General parameters table for MD80 HW1.1, HV1.3 and older:
Parameter |
Value |
|---|---|
Input Voltage |
18 - 28 VDC |
Nominal Input Voltage |
24 VDC |
Max Input Current (RMS) |
10 A |
Max Continuous Phase Current |
20 A |
Max Peak Phase Current (t = 4 s) |
40 A |
FDCAN Baudrate (adjustable) |
1/2/5/8 Mbps |
Position PID Controller Execution Frequency |
1 kHz |
Velocity PID Controller Execution Frequency |
5 kHz |
Impedance Controller Execution Frequency |
40 kHz |
Torque Control Execution Frequency |
40 kHz |
Torque Bandwidth (adjustable) |
50 Hz - 2.5 kHz |
Mechanical integration#
Candletool can be used to set up a new motor to work with the MD series motor controller controller. More information on that can be found in Getting Started section.

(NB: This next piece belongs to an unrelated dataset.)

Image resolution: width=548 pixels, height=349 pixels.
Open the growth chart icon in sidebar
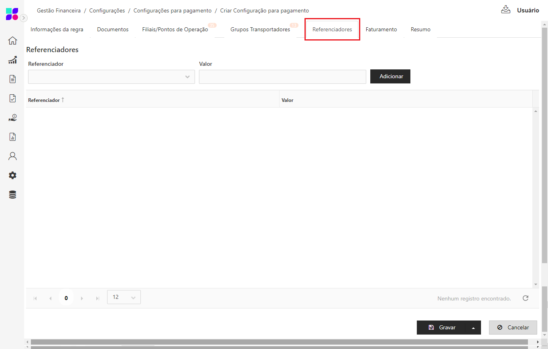pos(12,60)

First, make sure the MD controller can work with your motor. A vast majority of hobby motors will be suitable, although too big motors in terms of power and gimbal motors ( with high phase resistance) might not work as expected. Be sure to contact us before you proceed with a gimbal or high-power motor (over 500W peak power).
Place the diametrically magnetized magnet on the motor shaft and mount the MD controller firmly, centered above the magnet.

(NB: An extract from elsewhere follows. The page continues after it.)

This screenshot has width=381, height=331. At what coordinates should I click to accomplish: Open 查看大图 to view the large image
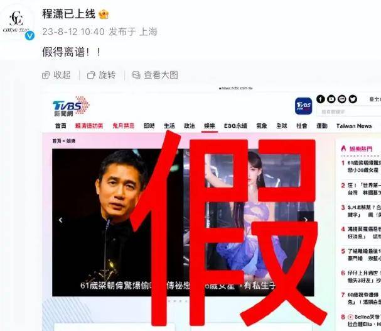pyautogui.click(x=155, y=75)
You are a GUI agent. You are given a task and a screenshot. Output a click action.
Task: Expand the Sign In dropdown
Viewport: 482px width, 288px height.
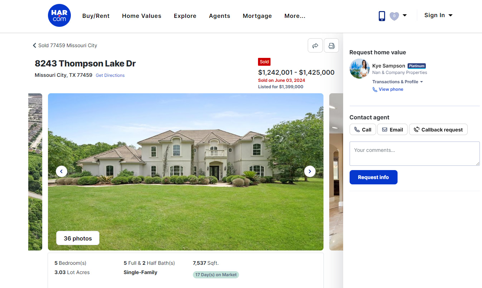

Fig. 1 Magnet - encoder placement cross section#
The optimal height between the magnet and the encoder IC is 1mm. The magnet and the encoder must be on the same rotation axis.

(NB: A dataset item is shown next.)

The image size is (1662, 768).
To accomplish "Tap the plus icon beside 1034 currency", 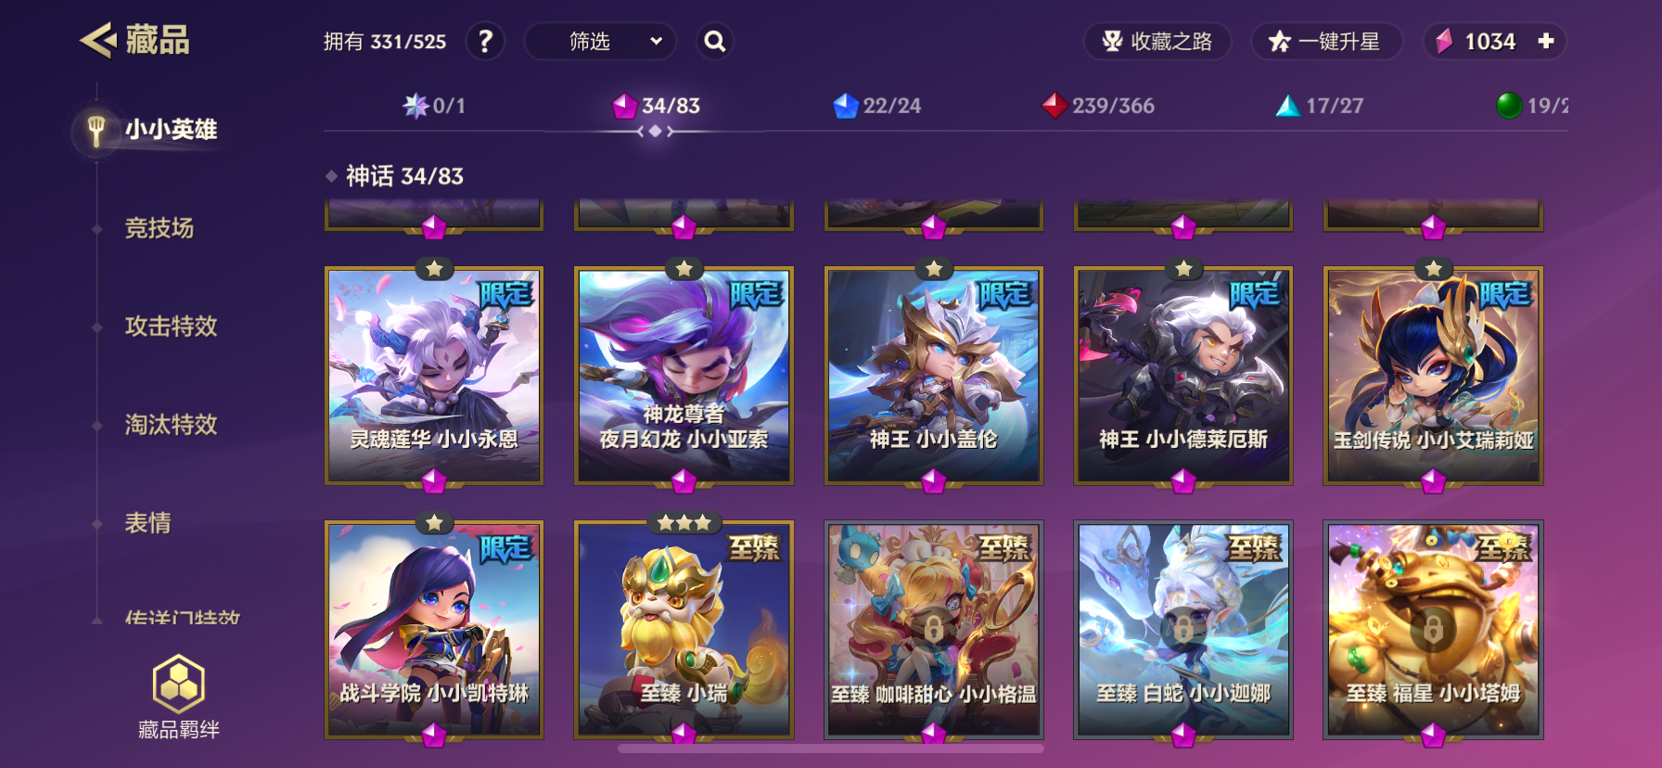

MD80 V3.0 is equipped with seven mounting holes. Please refer to the technical drawing above to find out the hole dimensions and their placement. The 3D model of the driver can be found in the 3D models gdrive directory.
Warning
Always make sure the head of the screw is inside the white hole outline. Otherwise, it may cause permanent damage to the controller when a short circuit occurs between the head screw and any of the copper planes. Using M2.5 DIN912 stainless socket screws is recommended.
Solder the motor wires to the PCB making sure all the individual motor wires within a single phase are connected (in case the motor is wound with more than one wire on each phase). It is possible to solder the motor from the bottom, however, soldering the wires on the top is also acceptable. Make sure that the phase wires are connected only to their respective pads.
Warning
The order of the cables does not matter (does not change the rotation direction) as long as the order is not changed after the calibration. Each modification in wire order should be followed by a full motor calibration.
Hint
Sometimes soldering may be difficult due to the high-temperature enamel on the copper wires. In that case, try to apply solder at high temperatures using flux until the solder sticks to all wires nicely.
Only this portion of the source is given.